Saved entries
-.-.-

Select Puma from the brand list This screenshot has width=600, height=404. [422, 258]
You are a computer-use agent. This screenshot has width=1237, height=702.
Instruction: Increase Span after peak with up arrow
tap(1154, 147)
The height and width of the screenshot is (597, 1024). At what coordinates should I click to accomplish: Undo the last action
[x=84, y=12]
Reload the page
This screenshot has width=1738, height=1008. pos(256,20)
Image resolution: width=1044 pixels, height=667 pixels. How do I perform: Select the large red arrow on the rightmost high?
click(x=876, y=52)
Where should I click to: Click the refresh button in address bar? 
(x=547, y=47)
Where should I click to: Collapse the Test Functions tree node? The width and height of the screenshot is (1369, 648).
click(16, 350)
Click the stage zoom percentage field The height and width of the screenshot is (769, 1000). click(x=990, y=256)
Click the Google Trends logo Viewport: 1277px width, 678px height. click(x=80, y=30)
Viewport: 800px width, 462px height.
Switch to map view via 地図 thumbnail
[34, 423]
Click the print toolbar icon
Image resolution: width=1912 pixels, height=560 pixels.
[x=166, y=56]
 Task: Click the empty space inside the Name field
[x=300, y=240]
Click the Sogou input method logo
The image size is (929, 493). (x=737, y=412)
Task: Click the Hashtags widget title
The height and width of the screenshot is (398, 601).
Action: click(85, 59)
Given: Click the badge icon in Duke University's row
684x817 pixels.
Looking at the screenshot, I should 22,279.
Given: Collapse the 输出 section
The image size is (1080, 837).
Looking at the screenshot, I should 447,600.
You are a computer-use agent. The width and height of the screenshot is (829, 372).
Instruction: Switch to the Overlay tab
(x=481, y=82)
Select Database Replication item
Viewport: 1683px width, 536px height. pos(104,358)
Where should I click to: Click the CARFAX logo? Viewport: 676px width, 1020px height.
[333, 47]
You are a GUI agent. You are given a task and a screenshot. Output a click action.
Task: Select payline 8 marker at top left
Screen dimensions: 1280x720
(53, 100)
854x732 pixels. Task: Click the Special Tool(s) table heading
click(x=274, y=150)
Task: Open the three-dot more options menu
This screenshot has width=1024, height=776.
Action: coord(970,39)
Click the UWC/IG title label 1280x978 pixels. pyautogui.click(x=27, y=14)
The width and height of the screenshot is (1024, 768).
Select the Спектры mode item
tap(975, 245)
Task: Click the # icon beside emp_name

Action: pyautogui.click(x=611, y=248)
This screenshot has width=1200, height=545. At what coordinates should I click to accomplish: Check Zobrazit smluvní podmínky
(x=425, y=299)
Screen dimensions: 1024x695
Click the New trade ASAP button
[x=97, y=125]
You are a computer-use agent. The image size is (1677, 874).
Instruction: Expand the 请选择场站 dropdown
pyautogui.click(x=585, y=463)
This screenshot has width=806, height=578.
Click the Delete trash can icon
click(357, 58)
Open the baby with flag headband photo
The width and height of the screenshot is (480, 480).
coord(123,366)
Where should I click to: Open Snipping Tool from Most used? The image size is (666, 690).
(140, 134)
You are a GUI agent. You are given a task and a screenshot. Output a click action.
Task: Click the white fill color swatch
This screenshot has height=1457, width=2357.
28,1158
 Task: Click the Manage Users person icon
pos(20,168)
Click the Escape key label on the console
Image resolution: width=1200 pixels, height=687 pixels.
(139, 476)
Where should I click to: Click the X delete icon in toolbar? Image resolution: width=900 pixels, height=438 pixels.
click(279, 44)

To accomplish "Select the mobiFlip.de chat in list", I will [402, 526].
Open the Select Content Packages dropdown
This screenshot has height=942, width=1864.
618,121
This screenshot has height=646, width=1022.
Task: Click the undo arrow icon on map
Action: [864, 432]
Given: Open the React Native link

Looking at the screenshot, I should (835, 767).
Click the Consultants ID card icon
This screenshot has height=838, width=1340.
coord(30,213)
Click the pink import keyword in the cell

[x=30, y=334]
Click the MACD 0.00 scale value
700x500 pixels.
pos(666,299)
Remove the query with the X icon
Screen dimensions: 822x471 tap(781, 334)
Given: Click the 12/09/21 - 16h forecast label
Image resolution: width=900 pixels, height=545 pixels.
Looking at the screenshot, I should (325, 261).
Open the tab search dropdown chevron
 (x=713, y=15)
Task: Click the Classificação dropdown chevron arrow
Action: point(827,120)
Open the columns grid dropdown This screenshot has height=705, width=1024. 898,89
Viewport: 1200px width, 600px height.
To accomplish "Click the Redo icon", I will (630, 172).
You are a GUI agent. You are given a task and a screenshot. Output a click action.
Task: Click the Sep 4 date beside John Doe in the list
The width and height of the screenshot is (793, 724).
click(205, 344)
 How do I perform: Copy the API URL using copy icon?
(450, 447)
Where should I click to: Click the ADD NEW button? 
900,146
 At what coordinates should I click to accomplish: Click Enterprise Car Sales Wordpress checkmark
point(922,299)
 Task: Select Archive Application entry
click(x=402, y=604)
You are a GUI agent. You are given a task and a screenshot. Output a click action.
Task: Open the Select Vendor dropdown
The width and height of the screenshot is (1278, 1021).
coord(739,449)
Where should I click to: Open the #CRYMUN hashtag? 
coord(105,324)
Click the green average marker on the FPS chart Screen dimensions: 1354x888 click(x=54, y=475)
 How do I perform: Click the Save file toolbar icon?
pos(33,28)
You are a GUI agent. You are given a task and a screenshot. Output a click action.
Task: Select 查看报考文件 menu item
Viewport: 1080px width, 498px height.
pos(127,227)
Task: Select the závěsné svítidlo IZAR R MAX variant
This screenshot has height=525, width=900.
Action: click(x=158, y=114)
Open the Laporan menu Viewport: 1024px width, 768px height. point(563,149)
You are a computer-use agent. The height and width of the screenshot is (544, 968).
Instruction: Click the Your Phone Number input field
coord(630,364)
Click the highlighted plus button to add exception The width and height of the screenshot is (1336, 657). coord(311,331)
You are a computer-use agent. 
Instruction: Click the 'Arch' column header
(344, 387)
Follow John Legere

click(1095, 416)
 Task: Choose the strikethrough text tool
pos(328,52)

-.-.-

EXERCISE AIM -
Extract every record and return it verbatim.

OUTPUT FOR THIS TASK -
Select Puma from the brand list This screenshot has width=600, height=404. [422, 258]
You are a computer-use agent. This screenshot has width=1237, height=702.
Instruction: Increase Span after peak with up arrow
tap(1154, 147)
The height and width of the screenshot is (597, 1024). At what coordinates should I click to accomplish: Undo the last action
[x=84, y=12]
Reload the page
This screenshot has width=1738, height=1008. pos(256,20)
Image resolution: width=1044 pixels, height=667 pixels. How do I perform: Select the large red arrow on the rightmost high?
click(x=876, y=52)
Where should I click to: Click the refresh button in address bar? 
(x=547, y=47)
Where should I click to: Collapse the Test Functions tree node? The width and height of the screenshot is (1369, 648).
click(16, 350)
Click the stage zoom percentage field The height and width of the screenshot is (769, 1000). click(x=990, y=256)
Click the Google Trends logo Viewport: 1277px width, 678px height. click(x=80, y=30)
Viewport: 800px width, 462px height.
Switch to map view via 地図 thumbnail
[34, 423]
Click the print toolbar icon
Image resolution: width=1912 pixels, height=560 pixels.
[x=166, y=56]
 Task: Click the empty space inside the Name field
[x=300, y=240]
Click the Sogou input method logo
The image size is (929, 493). (x=737, y=412)
Task: Click the Hashtags widget title
The height and width of the screenshot is (398, 601).
Action: click(85, 59)
Given: Click the badge icon in Duke University's row
684x817 pixels.
Looking at the screenshot, I should 22,279.
Given: Collapse the 输出 section
The image size is (1080, 837).
Looking at the screenshot, I should 447,600.
You are a computer-use agent. The width and height of the screenshot is (829, 372).
Instruction: Switch to the Overlay tab
(x=481, y=82)
Select Database Replication item
Viewport: 1683px width, 536px height. pos(104,358)
Where should I click to: Click the CARFAX logo? Viewport: 676px width, 1020px height.
[333, 47]
You are a GUI agent. You are given a task and a screenshot. Output a click action.
Task: Select payline 8 marker at top left
Screen dimensions: 1280x720
(53, 100)
854x732 pixels. Task: Click the Special Tool(s) table heading
click(x=274, y=150)
Task: Open the three-dot more options menu
This screenshot has width=1024, height=776.
Action: coord(970,39)
Click the UWC/IG title label 1280x978 pixels. pyautogui.click(x=27, y=14)
The width and height of the screenshot is (1024, 768).
Select the Спектры mode item
tap(975, 245)
Task: Click the # icon beside emp_name

Action: pyautogui.click(x=611, y=248)
This screenshot has width=1200, height=545. At what coordinates should I click to accomplish: Check Zobrazit smluvní podmínky
(x=425, y=299)
Screen dimensions: 1024x695
Click the New trade ASAP button
[x=97, y=125]
You are a computer-use agent. The image size is (1677, 874).
Instruction: Expand the 请选择场站 dropdown
pyautogui.click(x=585, y=463)
This screenshot has width=806, height=578.
Click the Delete trash can icon
click(357, 58)
Open the baby with flag headband photo
The width and height of the screenshot is (480, 480).
coord(123,366)
Where should I click to: Open Snipping Tool from Most used? The image size is (666, 690).
(140, 134)
You are a GUI agent. You are given a task and a screenshot. Output a click action.
Task: Click the white fill color swatch
This screenshot has height=1457, width=2357.
28,1158
 Task: Click the Manage Users person icon
pos(20,168)
Click the Escape key label on the console
Image resolution: width=1200 pixels, height=687 pixels.
(139, 476)
Where should I click to: Click the X delete icon in toolbar? Image resolution: width=900 pixels, height=438 pixels.
click(279, 44)

To accomplish "Select the mobiFlip.de chat in list", I will [402, 526].
Open the Select Content Packages dropdown
This screenshot has height=942, width=1864.
618,121
This screenshot has height=646, width=1022.
Task: Click the undo arrow icon on map
Action: [864, 432]
Given: Open the React Native link

Looking at the screenshot, I should (835, 767).
Click the Consultants ID card icon
This screenshot has height=838, width=1340.
coord(30,213)
Click the pink import keyword in the cell

[x=30, y=334]
Click the MACD 0.00 scale value
700x500 pixels.
pos(666,299)
Remove the query with the X icon
Screen dimensions: 822x471 tap(781, 334)
Given: Click the 12/09/21 - 16h forecast label
Image resolution: width=900 pixels, height=545 pixels.
Looking at the screenshot, I should (325, 261).
Open the tab search dropdown chevron
 (x=713, y=15)
Task: Click the Classificação dropdown chevron arrow
Action: point(827,120)
Open the columns grid dropdown This screenshot has height=705, width=1024. 898,89
Viewport: 1200px width, 600px height.
To accomplish "Click the Redo icon", I will (630, 172).
You are a GUI agent. You are given a task and a screenshot. Output a click action.
Task: Click the Sep 4 date beside John Doe in the list
The width and height of the screenshot is (793, 724).
click(205, 344)
 How do I perform: Copy the API URL using copy icon?
(450, 447)
Where should I click to: Click the ADD NEW button? 
900,146
 At what coordinates should I click to accomplish: Click Enterprise Car Sales Wordpress checkmark
point(922,299)
 Task: Select Archive Application entry
click(x=402, y=604)
You are a GUI agent. You are given a task and a screenshot. Output a click action.
Task: Open the Select Vendor dropdown
The width and height of the screenshot is (1278, 1021).
coord(739,449)
Where should I click to: Open the #CRYMUN hashtag? 
coord(105,324)
Click the green average marker on the FPS chart Screen dimensions: 1354x888 click(x=54, y=475)
 How do I perform: Click the Save file toolbar icon?
pos(33,28)
You are a GUI agent. You are given a task and a screenshot. Output a click action.
Task: Select 查看报考文件 menu item
Viewport: 1080px width, 498px height.
pos(127,227)
Task: Select the závěsné svítidlo IZAR R MAX variant
This screenshot has height=525, width=900.
Action: click(x=158, y=114)
Open the Laporan menu Viewport: 1024px width, 768px height. point(563,149)
You are a computer-use agent. The height and width of the screenshot is (544, 968).
Instruction: Click the Your Phone Number input field
coord(630,364)
Click the highlighted plus button to add exception The width and height of the screenshot is (1336, 657). coord(311,331)
You are a computer-use agent. 
Instruction: Click the 'Arch' column header
(344, 387)
Follow John Legere

click(1095, 416)
 Task: Choose the strikethrough text tool
pos(328,52)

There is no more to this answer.